Why, if a group of aliens were to show up in spacecraft in 2011 and judge us as a planet unworthy to continue - as in a real-life version of 'Hitchhiker's Guide to the Galaxy - and simple remove earth from the path of some interdimensional freeway, can't say I'd blame them. You're the exception, of course, but between you and me, we're outnumbered 100:1 by the unworthy.
Barring any change in conditions, the web bot project bids you 'so long and thanks for all the fish." Yeah, I'm still working on ways to get Cliff to change his mind, including embedding serial numbers in each copy of the report so we can go after individual infringers for damages, but that BS - to have to go to that extreme to protect proprietary work, isn't it?
UrbanSurvival, will of course, keep on - as will the in-depth analysis on www.peoplenomics.com, where I offer original analysis and look-ahead reporting.
In the meantime, if we got one good future-jack out of it (rethinking of targets) and if that prevented a whole lot of ugly, then it will have been worthwhile overall.... which leaves the chief time monk and the junior TM's all pondering the "What next?" question.
BoTax Hey! Here's a grand plan: "Plastic Surgery Tax Eyed as a Revenue Raiser" reports CongressDaily.com. Wonder how much it will really raise, though? What's really needed is a little liposuction on the budget.
Consumer Confidence Because I have to be at jury duty this morning, I won't be able to update the site when new consumer confidence numbers are scheduled to be released. But, you should be able to click here and maybe find them later on.
News Translation Department The headline is "New Home Sales Jumped 11% in June from May."
Translation: Once flushed, seems like the water levels in the toilet refill.
But do they really? Here's the part from the housing report that doesn't get much play: From the 2007 peak, 2008 housing sales were down 37.5% for the whole year. Then, comparing 2008 year to date with 2009 year to date we're down a further 35.2%.
One way to pencil it out (green eyeshade on, forecast mode: ON) is housing will come in around 314,000 units this year. Which means from its peak, we will be down overall (when the numbers come in around January or Feb of 2010: Down 59.5% compared with two-year-ago levels.
Now, if you really want to have some fun, flip over to where the Labor Department says that there's been a net increase in 2009 of 64,000 construction jobs in its CES Birth Death model. But wait! It gets better if you include the 123,000 construction jobs 'estimated' to have been created since April 2008 (the total being 187,000 new jobs created in a market down oh, call it 45% from 2007 levels.

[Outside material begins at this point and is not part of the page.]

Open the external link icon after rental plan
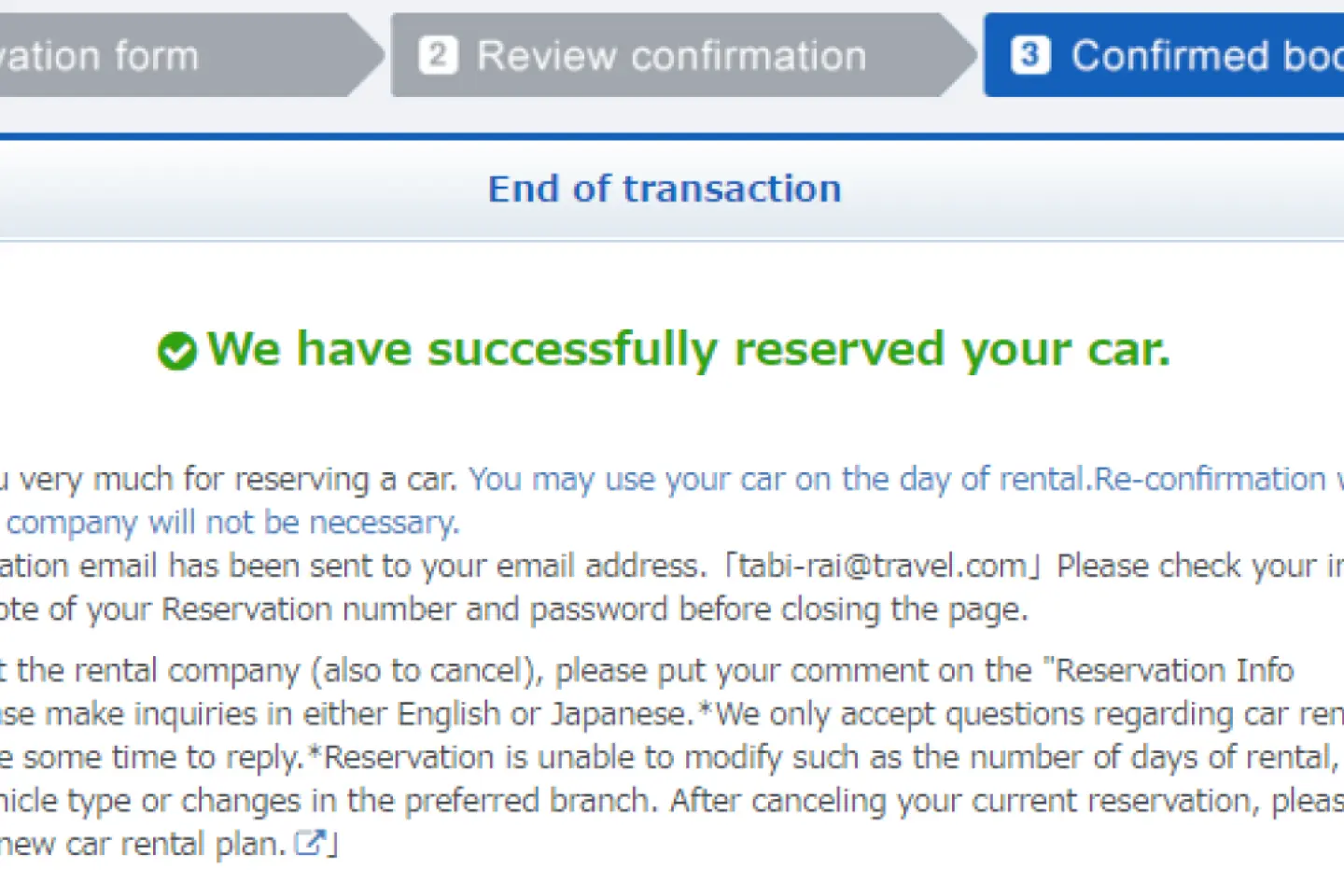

Reality Check: The Second Leg Down seems likely to get started somewhere between this fall and early 2010 because while it's complicated, sources with a good grip of the national picture say the real estate collapse is less than halfway done so far. More for subscribers this weekend, but what we've suffered through so far is only 30-40% - it's been mostly ALT-A and subprime. The primes haven't even been touched yet and there are bundles of them to deal with. Many of the originat8ing banks are "running the clock" on first mortgages held in mortgage backed securities so they can keep getting interest on their seconds which are more profitable. So no one has an incentive to flip primes into foreclosures until the 2nd's and HELOC cough up a bit, then all those expenses get tacked on the end and what was a 30-year loan becomes a 35-year loan and here comes a foreclosure wave!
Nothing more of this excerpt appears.